Take the US for instance: the country has become so polarised over whether to wear facemasks in the COVID-19 epidemic—even after getting the best advice available to wear them—that one could be forgiven for thinking that insanity pills have been added to its water supplies. It's likely the very notion that someone or authority might make suggestions about changing the way people write or speak—even if it's not aimed directly at specific individuals—would likely be taken as an affront by many.
Again, I'd love to be proved wrong as I've been saying for years that both pronunciation and spelling would be much easier if English were to introduce characters with accents/diacriticals into those awkward, pesky words such as 'through', 'thorough', 'thought' and so on.

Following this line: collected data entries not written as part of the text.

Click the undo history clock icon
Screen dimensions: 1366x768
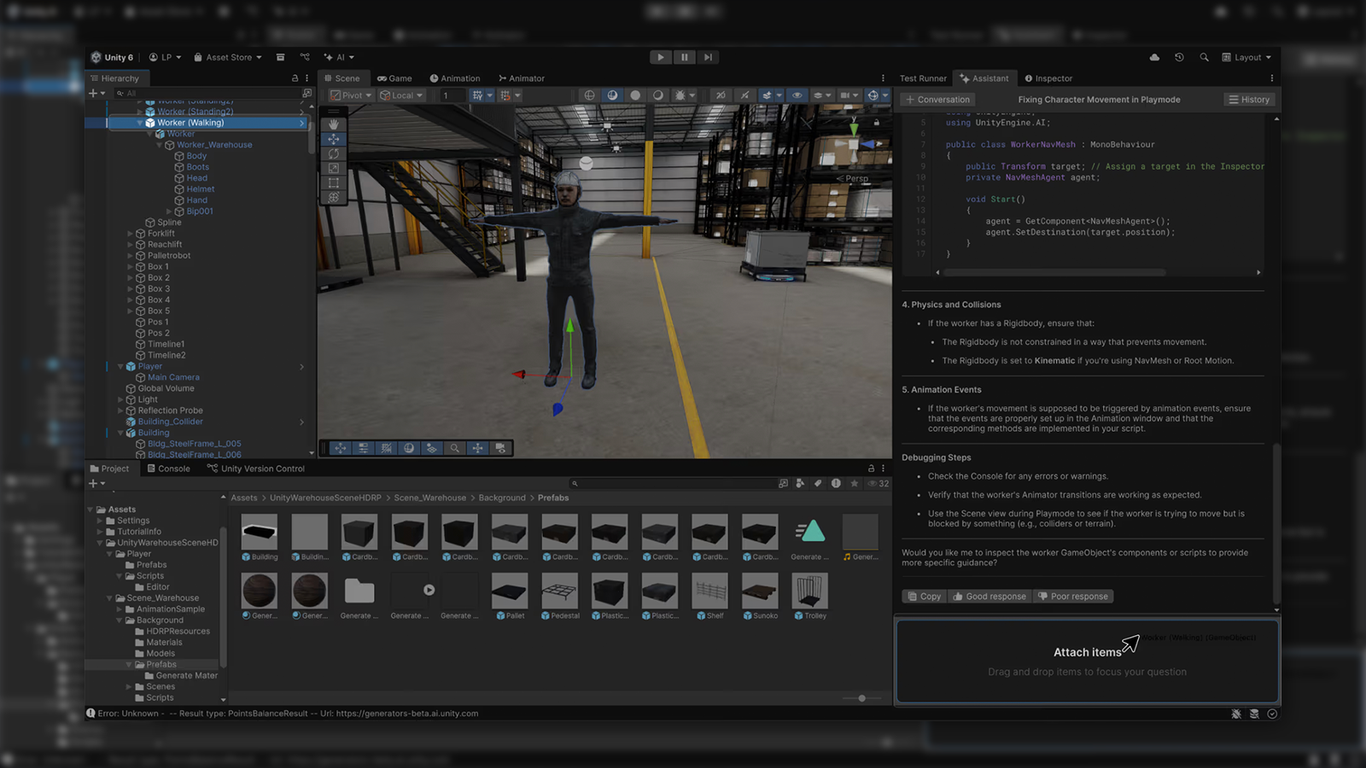(1179, 57)
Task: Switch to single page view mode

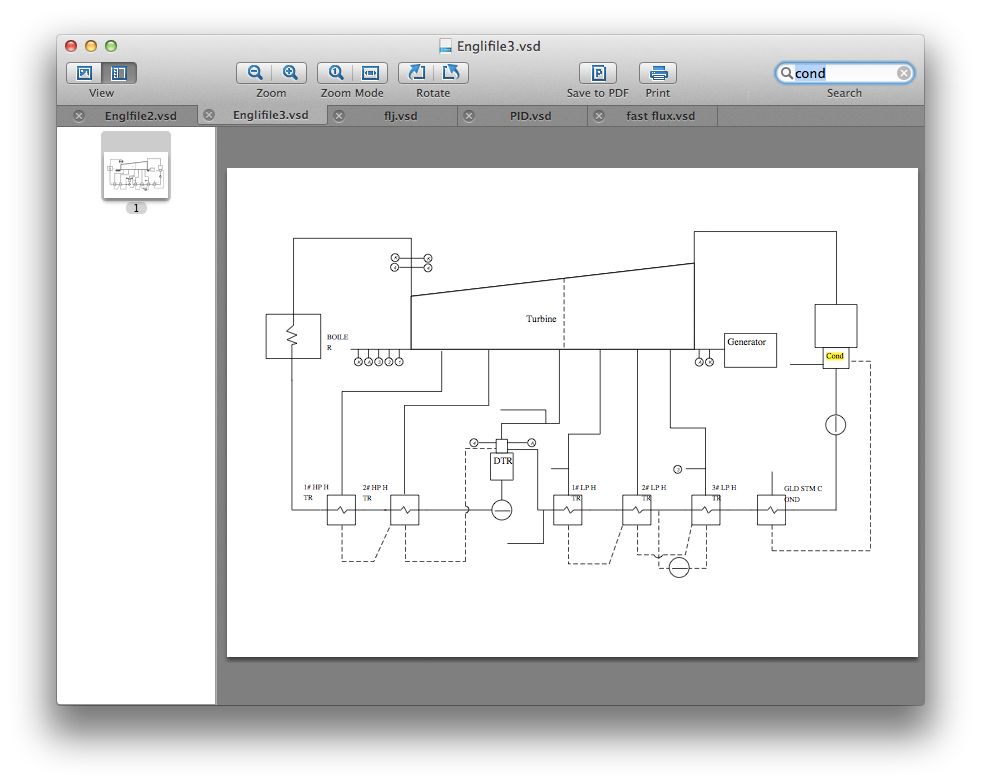Action: point(85,73)
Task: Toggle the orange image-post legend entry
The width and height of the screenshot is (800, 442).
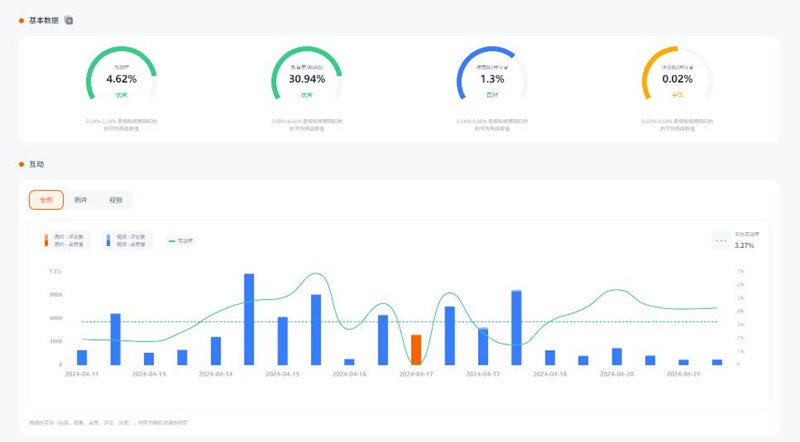Action: (x=66, y=240)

In fact, I posted a rather long response on the neurosciencenews.com website asking if anyone knew of any research work that's been carried out with bad spellers and those with demonstrated dyslexia with the aim of helping them to overcome their reading difficulties 'by training them with accented text (albeit suitably contrived for the purpose)'. I went on to suggest 'that if it's not so then this might be an avenue worthy of research'. It seems to me, that if any progress is to be made in cleaning up English then the lever could well come from a successful—or even partially successful—way of treating dyslexia (as the research would have demonstrated that the changes to the language were worthwhile and should be made).
Your point about multiple implementations is worthy of note. If say changes were made to books specifically printed for dyslexic people then, over time, some or all of the changes could be more widely adopted.
My post hasn't appeared on neurosciencenews.com yet, presumably as it's a moderated site. I'll look at the post again and see if parts of it are suitable for posting here, if so then I'll post them directly below in reply to this post.